Detalhes da tarefa =>
Responda com base na reportagem abaixo:
1. Em que data Benedicto Barbosa prestou depoimento à Polícia Federal?
2. De que mês e ano é o diálogo em que se trataram doações para Aécio Neves?
3. Segundo o executivo, quem teria manifestado a preocupação em relação a Sérgio Cabral?

São Paulo - Em depoimento à
Polícia Federal no dia 24 de fevereiro, o presidente da
Odebrecht Infraestrutura, Benedicto Barbosa, explicou suas conversas com o dono da holding
Marcelo Odebrecht interceptadas pela
Lava Jato.
Benedicto Barbosa afirmou que, em um dos diálogos de novembro de 2014, eles tratam de doações para o presidente nacional do
PSDB Aécio Neves e da preocupação do tucano com o ex-governador do
Rio de Janeiro
Sérgio Cabral (PMDB), investigado na Lava Jato por suspeita de ter
recebido propina de empreiteiras envolvidas nas obras do Complexo
Petroquímico do Rio de Janeiro (Comperj).
É a primeira vez que os nomes do tucano e do peemedebista são citados
por executivos da Odebrecht aos investigadores da Lava Jato.
"Que deseja consignar que a interpretação dada pelo analista (da Polícia
Federal) de que havia preocupação, por parte da Odebrecht, em relação a
Sérgio Cabral no caso MF, é equivocada, uma vez que tal preocupação
teria sido manifestada por Aécio Neves", afirmou o executivo aos
investigadores, sem dar mais detalhes sobre como essa preocupação do
tucano foi relatada a eles.

Itens fornecidos =>
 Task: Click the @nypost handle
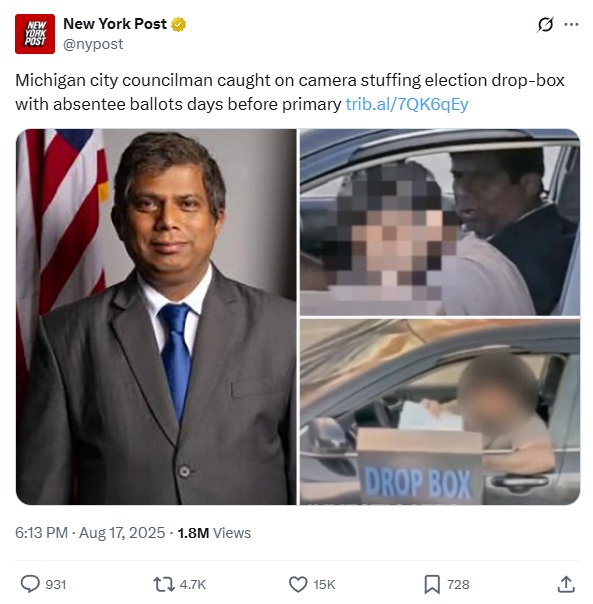coord(93,44)
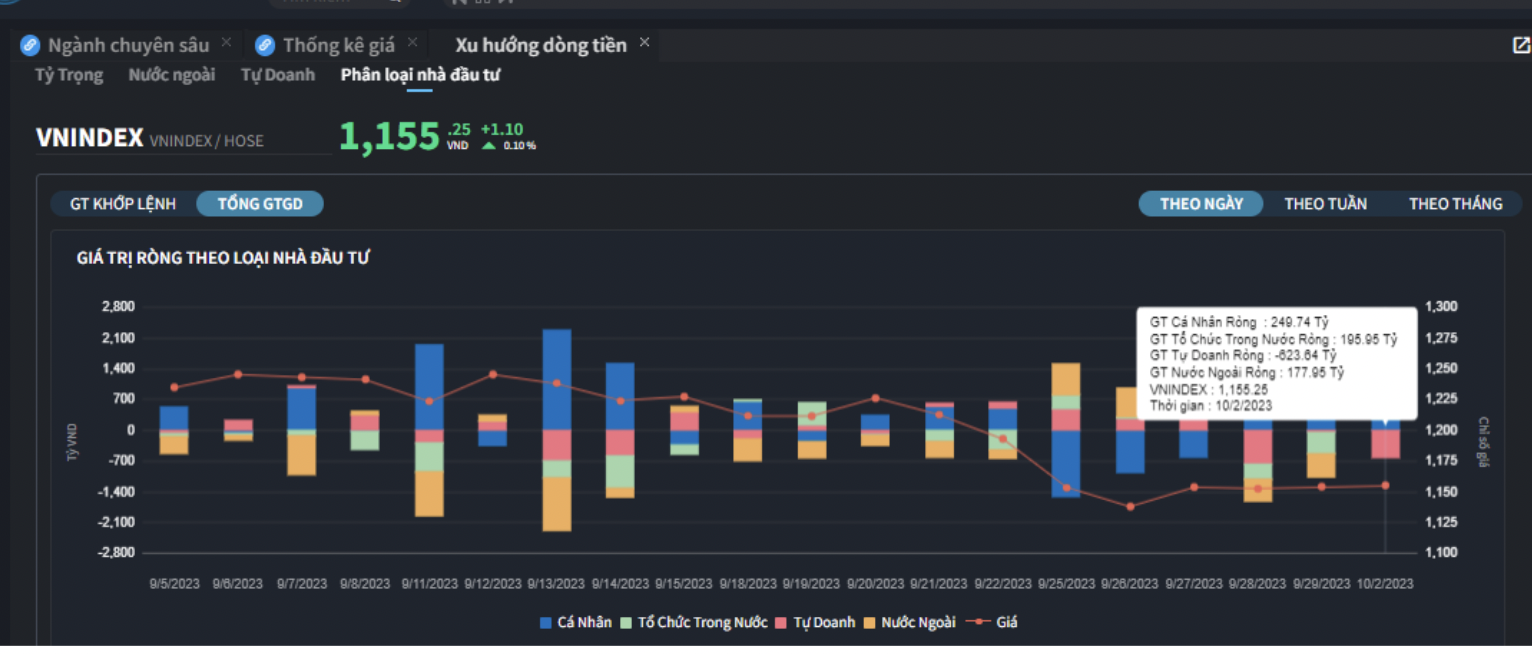Image resolution: width=1532 pixels, height=654 pixels.
Task: Close the Xu hướng dòng tiền tab
Action: point(644,42)
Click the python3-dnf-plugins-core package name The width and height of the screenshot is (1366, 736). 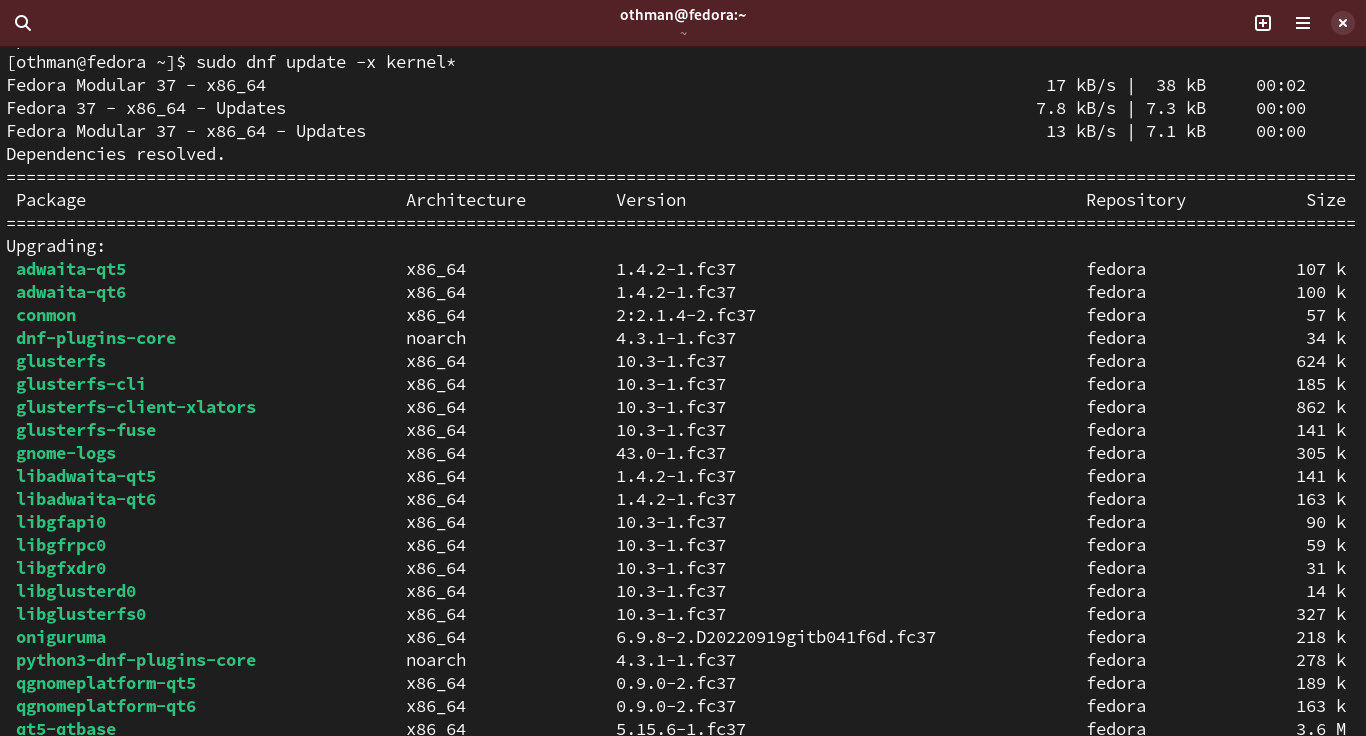click(136, 660)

Resposta do exercício =>
1. Em 24 de fevereiro.
2. De novembro de 2014.
3. Aécio Neves.